## Objectifs
(1) Dans l'article sur l'eucalyptus à Butembo, quelle espèce d'eucalyptus est présentée comme très prédominante dans la région ?
(2) Prolongez l'article sur l'eucalyptus à Butembo à partir de sa dernière phrase.

## Extrait présenté
A Butembo, une ville en plein essor économique, la demande en bois, sous toutes ses formes, est forte. Tout comme dans les hautes terres du territoire de Lubero, la population ne fait que croitre dans les différentes agglomérations. Dans cette deuxième partie découvrons les revers de l’eucalyptus sur les autres cultures.
« La région était couverte par une forêt de montagne qui a presque disparu. Il ne subsiste que quelques lambeaux de forêt telles que la réserve de l’ITAV, la réserve de Kyabirimu et celle de Kalikuku », renseigne le Professeur Mutiviti, expert en sciences du sol et doyen de la Faculté des Sciences Agronomiques de l’Université Catholique du Graben. C’est face à ces défis que les eucalyptus sont vus comme salvateurs, en dépit des vices leur reconnus.
Origine
« Les eucalyptus appartiennent à la famille botanique des myrtacées. Ici chez nous, les eucalyptus sont des espèces exotiques. C’est à la même famille qu’appartient le goyavier que vous connaissez. Le genre, c’est le genre Eucalyptus », souligne l’expert en gestion de la biodiversité et aménagement forestier durable Mbusa Wasukundi Muyisa Sorel.
Les Eucalyptus ne sont pas natifs de la région. Elles sont originaires d’Australie, un pays d’Océanie. Il existe plusieurs espèces du genre Eucalyptus. Wikipédia précise qu’ils sont environs 800.
« Celles cultivés ici chez nous comme Eucalyptus saligna, Eucalyptus globulus var. maideni, Eucalyptus citriodora, Eucalyptus grandis, … L’eucalyptus saligna est très prédominant dans notre région. Quand vous parcourez la ville de Butembo, ses environs, je dirais même le Kivu, on voit une présence importante d’Eucalyptus saligna. », précise l’expert Mbusa Wasukundi Muyisa Sorel.
Nous avons rencontré des concessionnaires qui nous livrent leurs premières expériences.
De prime abord, l’expert Mbusa Wasukundi Muyisa Sorel contextualise : « Effectivement. Nous sommes dans une région fortement anthropisée. Nous sommes dans les hautes terres. Lorsqu’on s’est rendu compte que la forêt a presque disparu dans notre région, la population a pris conscience des risques qui sont encourus. » Néanmoins, il ne se prive pas de biaiser : « Elle s’est investie dans la reforestation. Malheureusement à base d’eucalyptus.»

Entrées enregistrées:
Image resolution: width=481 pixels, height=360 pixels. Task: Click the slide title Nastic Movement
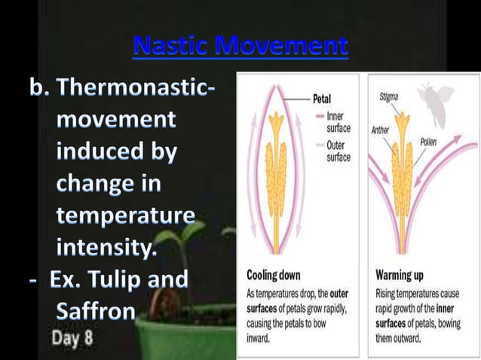point(240,47)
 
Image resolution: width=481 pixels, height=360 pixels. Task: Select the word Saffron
point(95,310)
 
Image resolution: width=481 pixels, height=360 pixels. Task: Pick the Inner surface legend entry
point(338,122)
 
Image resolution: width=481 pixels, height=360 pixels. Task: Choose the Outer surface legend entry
point(338,151)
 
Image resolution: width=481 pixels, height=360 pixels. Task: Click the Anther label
point(381,130)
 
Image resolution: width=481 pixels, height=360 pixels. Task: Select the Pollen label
point(429,142)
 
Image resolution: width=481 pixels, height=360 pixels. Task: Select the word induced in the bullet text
point(115,151)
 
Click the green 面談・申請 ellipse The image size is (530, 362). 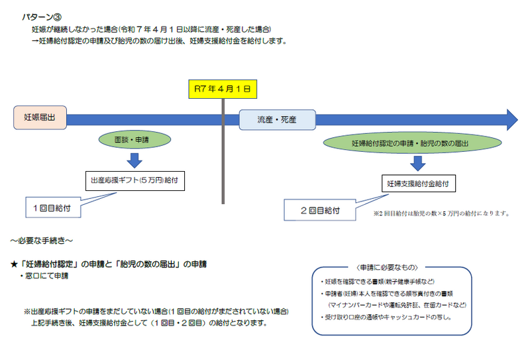click(134, 141)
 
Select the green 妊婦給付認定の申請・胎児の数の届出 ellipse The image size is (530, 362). click(409, 143)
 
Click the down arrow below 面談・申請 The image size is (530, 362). click(134, 160)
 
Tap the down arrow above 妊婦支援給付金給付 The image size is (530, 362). click(417, 163)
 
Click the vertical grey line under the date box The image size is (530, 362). click(223, 159)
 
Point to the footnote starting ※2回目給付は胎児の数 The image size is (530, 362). click(441, 213)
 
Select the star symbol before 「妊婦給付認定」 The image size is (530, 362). click(14, 264)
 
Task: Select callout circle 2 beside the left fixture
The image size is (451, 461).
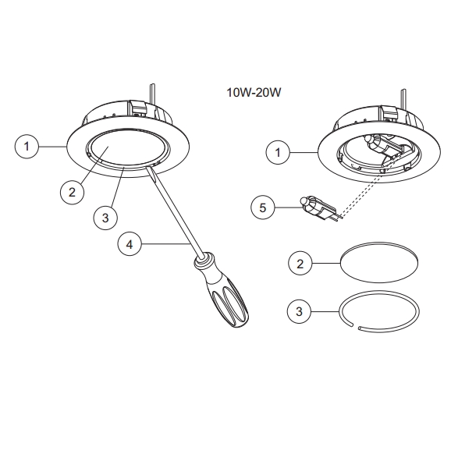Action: [72, 192]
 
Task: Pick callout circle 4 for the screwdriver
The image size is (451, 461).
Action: [130, 244]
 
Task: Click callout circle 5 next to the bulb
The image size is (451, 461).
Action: [264, 207]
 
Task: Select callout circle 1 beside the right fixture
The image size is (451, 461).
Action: [277, 152]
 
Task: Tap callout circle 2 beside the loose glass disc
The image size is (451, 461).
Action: [300, 263]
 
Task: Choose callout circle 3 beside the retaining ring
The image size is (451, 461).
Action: [300, 313]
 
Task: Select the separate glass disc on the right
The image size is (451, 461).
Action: [377, 261]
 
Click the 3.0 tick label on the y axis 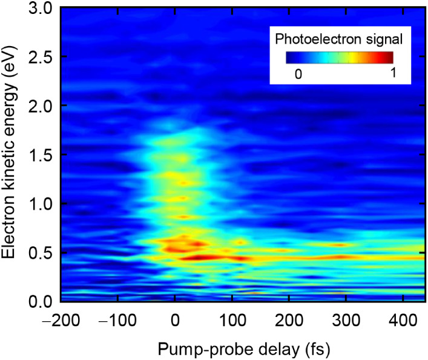point(40,8)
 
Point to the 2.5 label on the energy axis point(40,57)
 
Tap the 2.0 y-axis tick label point(40,106)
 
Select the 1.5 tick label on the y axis point(40,155)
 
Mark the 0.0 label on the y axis point(40,302)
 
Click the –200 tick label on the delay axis point(61,320)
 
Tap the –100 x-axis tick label point(117,320)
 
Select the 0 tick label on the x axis point(175,320)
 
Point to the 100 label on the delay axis point(232,320)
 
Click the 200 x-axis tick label point(289,320)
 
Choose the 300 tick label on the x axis point(346,320)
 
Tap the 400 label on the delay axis point(403,320)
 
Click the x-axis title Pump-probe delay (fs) point(244,349)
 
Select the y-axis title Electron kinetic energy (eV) point(8,152)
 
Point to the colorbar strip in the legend point(340,58)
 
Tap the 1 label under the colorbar point(393,73)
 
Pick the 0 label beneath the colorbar point(298,74)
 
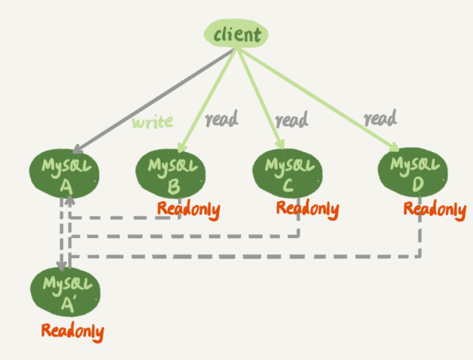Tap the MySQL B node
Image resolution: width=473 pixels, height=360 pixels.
[169, 174]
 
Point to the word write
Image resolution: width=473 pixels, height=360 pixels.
[152, 121]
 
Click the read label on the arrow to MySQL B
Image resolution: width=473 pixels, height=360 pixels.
[221, 119]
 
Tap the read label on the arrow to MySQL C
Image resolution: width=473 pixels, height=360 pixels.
[291, 118]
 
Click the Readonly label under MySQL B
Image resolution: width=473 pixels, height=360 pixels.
[189, 210]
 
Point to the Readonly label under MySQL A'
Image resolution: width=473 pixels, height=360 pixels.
[72, 331]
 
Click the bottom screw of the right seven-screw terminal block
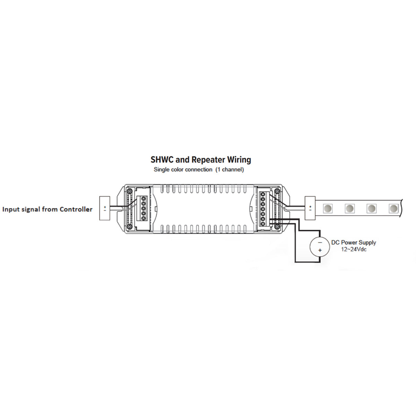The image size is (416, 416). tap(263, 224)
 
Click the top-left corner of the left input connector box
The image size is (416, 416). tap(99, 197)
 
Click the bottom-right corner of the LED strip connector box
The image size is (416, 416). tap(315, 220)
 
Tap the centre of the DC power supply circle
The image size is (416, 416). tap(320, 246)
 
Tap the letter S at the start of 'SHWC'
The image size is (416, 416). tap(153, 160)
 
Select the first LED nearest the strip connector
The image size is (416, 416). tap(328, 209)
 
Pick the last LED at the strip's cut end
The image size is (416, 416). tap(393, 209)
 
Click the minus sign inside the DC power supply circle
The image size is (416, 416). tap(320, 243)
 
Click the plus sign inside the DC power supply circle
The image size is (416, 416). tap(320, 250)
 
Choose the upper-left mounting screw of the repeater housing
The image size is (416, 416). tap(130, 191)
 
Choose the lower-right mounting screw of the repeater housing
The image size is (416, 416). tap(277, 226)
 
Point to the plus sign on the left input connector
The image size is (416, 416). tap(105, 207)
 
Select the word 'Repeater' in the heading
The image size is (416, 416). tap(209, 160)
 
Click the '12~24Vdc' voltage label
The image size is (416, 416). tap(354, 250)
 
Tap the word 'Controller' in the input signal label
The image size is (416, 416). tap(76, 209)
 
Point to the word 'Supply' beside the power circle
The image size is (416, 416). tap(367, 243)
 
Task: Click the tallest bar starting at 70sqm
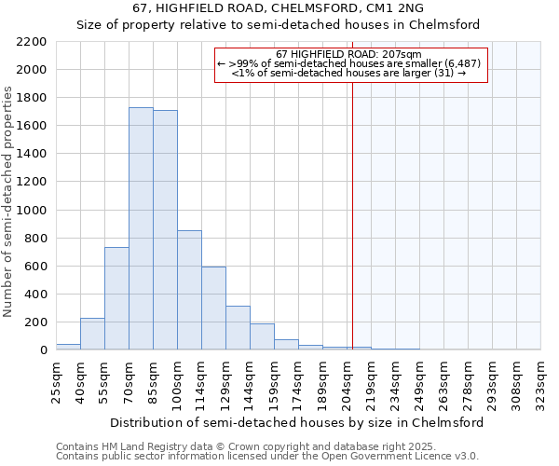[x=141, y=228]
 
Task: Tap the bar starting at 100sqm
[x=189, y=290]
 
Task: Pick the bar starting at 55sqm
[x=116, y=298]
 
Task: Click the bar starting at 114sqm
[x=213, y=308]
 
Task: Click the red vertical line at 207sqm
[x=353, y=214]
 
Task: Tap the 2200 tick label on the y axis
[x=32, y=42]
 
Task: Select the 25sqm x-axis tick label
[x=56, y=380]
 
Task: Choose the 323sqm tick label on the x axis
[x=540, y=380]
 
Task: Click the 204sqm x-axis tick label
[x=347, y=380]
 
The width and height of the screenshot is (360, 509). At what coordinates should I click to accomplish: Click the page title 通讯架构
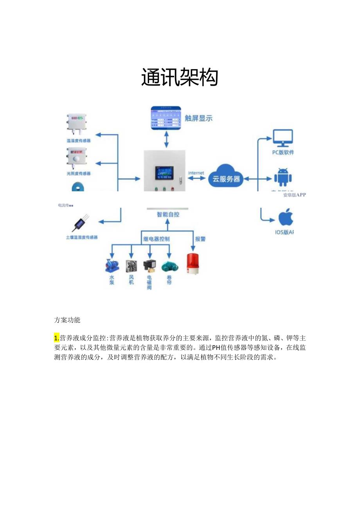coord(180,77)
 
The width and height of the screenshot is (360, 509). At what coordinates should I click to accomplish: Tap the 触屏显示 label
coord(199,118)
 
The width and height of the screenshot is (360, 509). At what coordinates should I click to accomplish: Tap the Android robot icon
coord(283,177)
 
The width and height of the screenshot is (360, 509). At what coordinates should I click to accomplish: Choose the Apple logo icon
coord(286,218)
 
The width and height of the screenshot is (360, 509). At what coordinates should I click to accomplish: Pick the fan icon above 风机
coord(131,266)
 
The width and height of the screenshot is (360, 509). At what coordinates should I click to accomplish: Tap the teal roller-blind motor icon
coord(169,266)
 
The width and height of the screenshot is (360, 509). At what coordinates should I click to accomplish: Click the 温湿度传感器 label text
coord(78,140)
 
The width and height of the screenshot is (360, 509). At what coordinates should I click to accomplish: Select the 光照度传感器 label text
coord(78,173)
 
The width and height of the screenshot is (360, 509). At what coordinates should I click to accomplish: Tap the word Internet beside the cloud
coord(196,173)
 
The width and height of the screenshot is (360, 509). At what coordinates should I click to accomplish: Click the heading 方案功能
coord(67,320)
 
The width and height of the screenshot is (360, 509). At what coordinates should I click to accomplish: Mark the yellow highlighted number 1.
coord(56,338)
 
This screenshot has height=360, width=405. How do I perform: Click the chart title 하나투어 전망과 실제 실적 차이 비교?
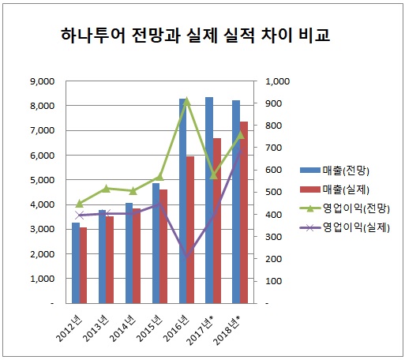pos(196,36)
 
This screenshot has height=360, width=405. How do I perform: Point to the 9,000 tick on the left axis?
pos(39,81)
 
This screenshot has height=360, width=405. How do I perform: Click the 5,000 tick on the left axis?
pos(39,179)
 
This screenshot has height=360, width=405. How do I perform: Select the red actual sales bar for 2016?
pos(190,229)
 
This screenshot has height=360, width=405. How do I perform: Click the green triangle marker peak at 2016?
pos(186,100)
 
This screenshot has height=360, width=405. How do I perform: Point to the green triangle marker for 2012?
pos(79,204)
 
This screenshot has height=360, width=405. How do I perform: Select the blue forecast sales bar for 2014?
pos(129,253)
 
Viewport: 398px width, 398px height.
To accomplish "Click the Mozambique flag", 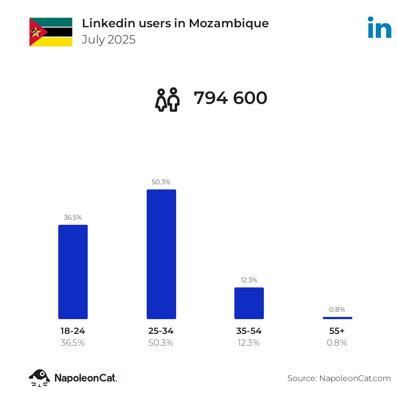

## Réponses rédigées
(1) Eucalyptus saligna.

(2)
L’agriculture ne payait plus
Pour comprendre les circonstances dans lesquelles les eucalyptus se sont imposés dans la région, des concessionnaires du territoire de Lubero nous ont livré à cœur ouvert leurs témoignages. L’un d’eux, Pascal Bebo, la trentaine d’âge, est gestionnaire de la concession de sa famille depuis 6 ans. Elle est située dans les environs du quartier Mulo au sein de la commune rurale de Lubero dans le territoire portant le même nom. Etalée sur plusieurs hectares, aujourd’hui, elle est couverte d’eucalyptus. Une décision prise il y a 20 ans. « Après une trentaine d’années d’exploitation agricole, ce sol ne produisait plus comme il faut. C’est pourquoi, il y a 20 ans, mes parents se sont décidés d’y planter des arbres », nous confie Pascal Bebo. Même son de cloche auprès des autres concessionnaires qui ont décidé de transformer leurs champs en plantation d’arbres. « J’ai pris cette décision quand j’ai fini par constater que le champ ne produisait plus bien. La production agricole ne suffisait plus à subvenir à mes besoins, ne répondait plus à mes attentes. », explique Kambale Malekani François, enseignant de profession vivant dans le village de Musenda et qui cultive les arbres sur la colline de Vuhula sur 1.5 hectare, et à Kananga sur 3 hectares toujours dans ce territoire de Lubero en province du Nord-Kivu.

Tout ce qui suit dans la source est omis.